Provided records:
⁂

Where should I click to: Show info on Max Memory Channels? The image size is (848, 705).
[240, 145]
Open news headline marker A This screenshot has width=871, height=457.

⁂

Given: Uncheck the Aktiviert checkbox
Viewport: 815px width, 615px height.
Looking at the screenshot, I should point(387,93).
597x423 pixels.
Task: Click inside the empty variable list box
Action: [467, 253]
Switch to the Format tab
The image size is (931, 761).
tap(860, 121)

⁂

Task brief:
Output the lines above exactly, but only those between the line holding "Where should I" and the line holding "Open news headline", inclusive.

Your solution:
Where should I click to: Show info on Max Memory Channels? The image size is (848, 705).
[240, 145]
Open news headline marker A This screenshot has width=871, height=457.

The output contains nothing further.